Photographer and graphic designer Beka Hope spent a lot of time online looking for the perfect plates for her colourful, cosy Mt Eden flat during the first 2020 lockdown. “I scoured every website for plates, but there was nothing like what I imagined,” she says. “So I decided I should just make some.”

Beka was working as a freelance graphic designer and was keen to try something that would get her hands dirty and stretch her creative skills.

A woman in a shed painting a handmade ceramic vase.
Making ceramics has taught Beka that the creative journey can take her to messy and unexpected places, but if she pushes through, she gets results.

“The first day that I could, I bought a bag of clay and just started making things. I didn’t have any tools or anything, so I decided I’d try hand-building. I rolled things out with a wine bottle and used a kitchen knife,” she says, laughing.

As it happens, plates are some of the most difficult things for beginner ceramicists to master – they tend to dry unevenly, or warp or crack in the kiln. Beka still hasn’t adorned her dinner table with her creations, but she has developed a multicoloured, speckled line of candlestick holders, vases, ramekins and soap dishes.

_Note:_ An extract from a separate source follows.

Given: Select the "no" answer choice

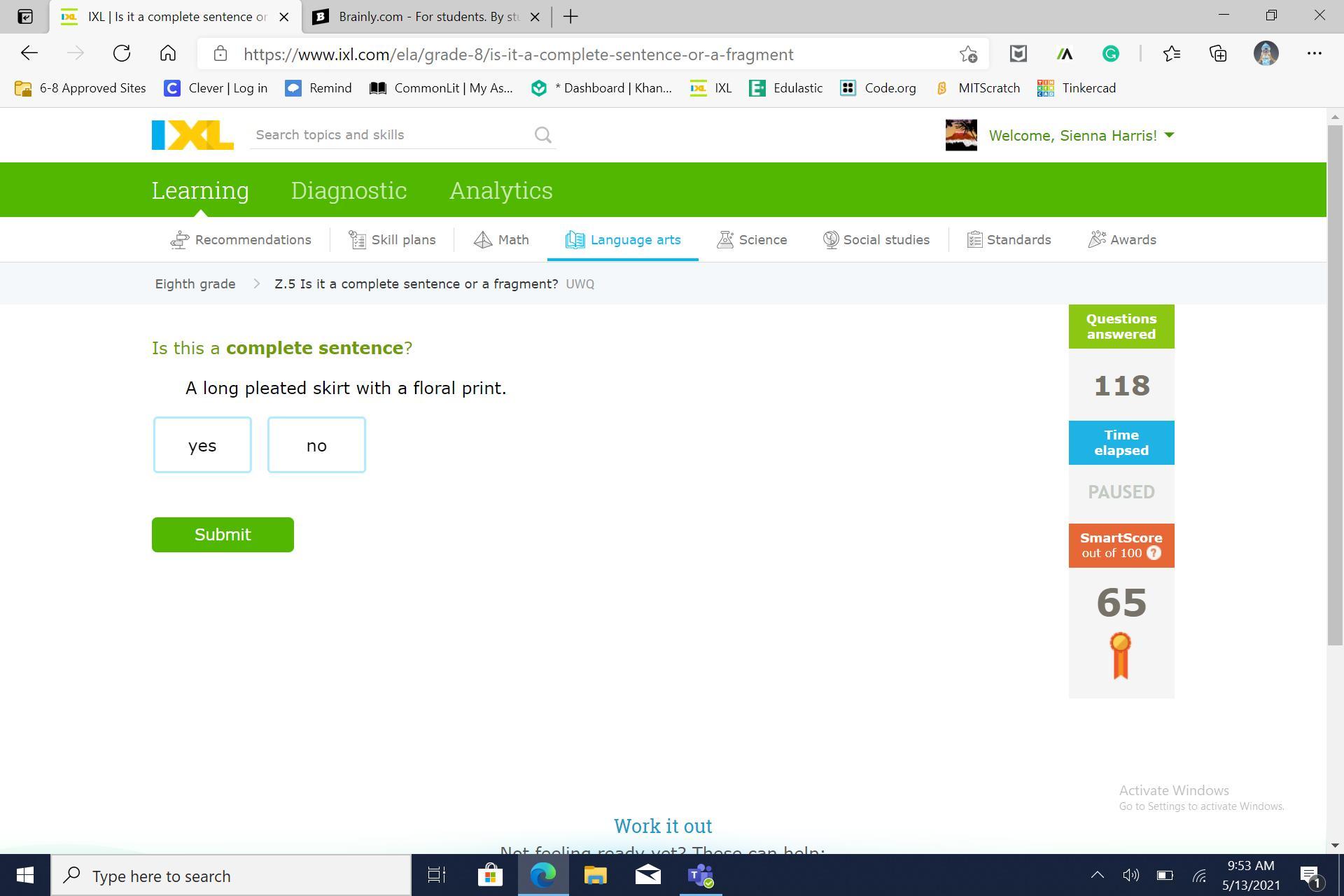Looking at the screenshot, I should tap(316, 445).
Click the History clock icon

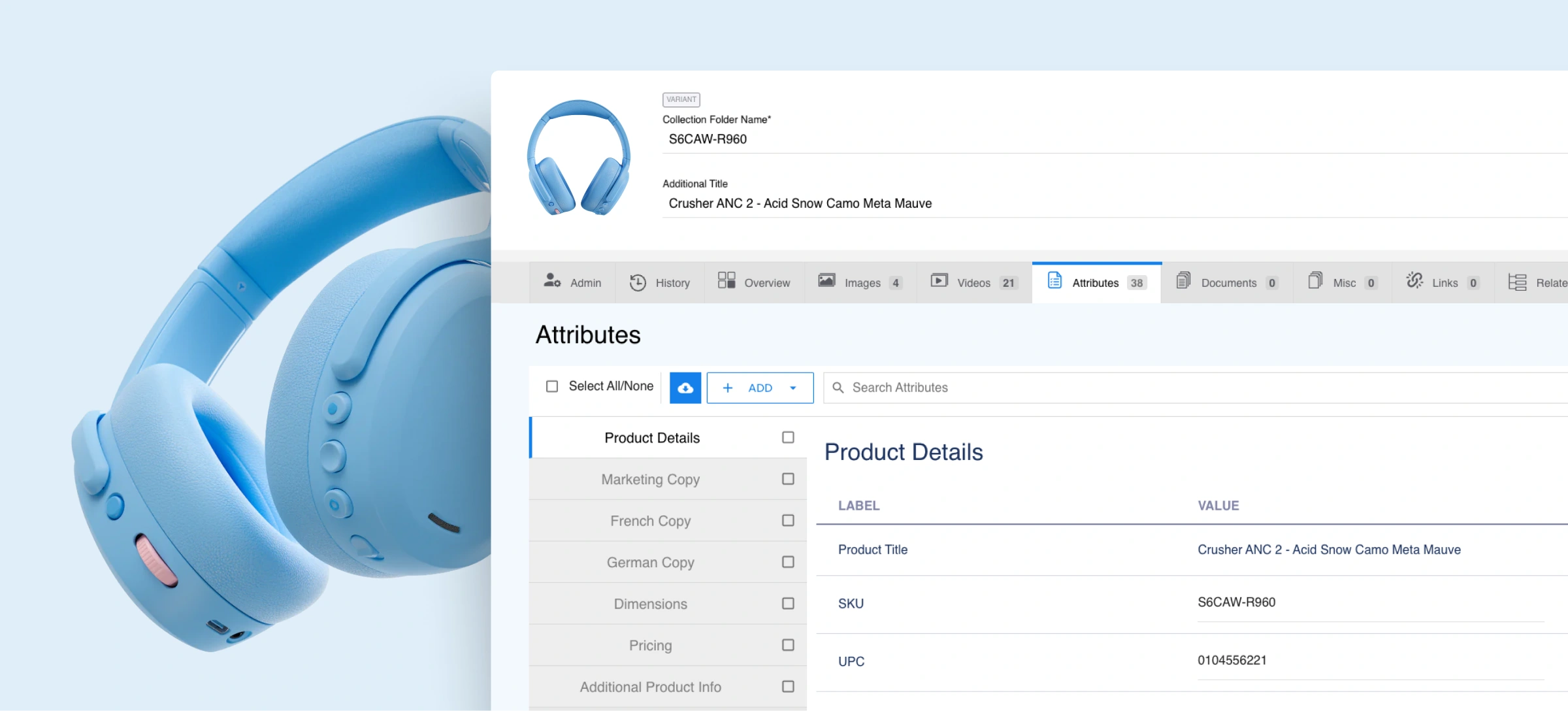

She says her friend Krystal Opie, whom she met in art school 10 years ago, patiently answered all of her questions about making ceramics and gave her plenty of guidance, but there were a few failures along the way. “I ended up finding a kiln in a studio in Mt Wellington.

A few things have cracked in that kiln! There has been a lot of trial and error. Glazing is pretty fiddly too, but it’s worth it when it works.”

In the beginning, Beka made her ceramics on her flat’s front porch, competing for space with shoes, umbrellas and other typical porch paraphernalia. But in a stroke of luck, one of her neighbours moved out and left behind an empty shed. “I took over the little shed and have been doing my ceramics out there. It’s been lovely to have a dedicated space that you don’t have to clean up every day!”

A woman moulding clay with her hands.

It also gave her the space to create scented candles – she makes ceramic tumblers and pours the wax into them. “My dream candle didn’t exist, so I made it – summer peach and vanilla,” she says, smiling. Beka’s dream candles have proved popular – her collections have all sold out.

She says working with clay wasn’t something that came especially easily to her, but she loves that she can make it work and that the clay often does its own thing. “You have this idea in your mind, but it doesn’t necessarily come through. You have to be willing to roll with whatever happens. I feel it has made me better in all of my other work as well. I realised the creative process is messy and sometimes it’s going to look bad before it looks good. I’ve learnt to keep going with that, which is something I hadn’t really embraced before.”

During the most recent lockdown, Beka was based elsewhere and didn’t have access to her shed. “I’ve had a bit of a hiatus but I can’t tell you how much I’m looking forward to making some new pieces.”

A lot of Beka’s ceramics are in use in her flat, but they’re not necessarily the works she’s most proud of. “I have a whole lot of stuff at home, mostly the duds. I sell the good stuff. I’ll have to make some good stuff for myself.”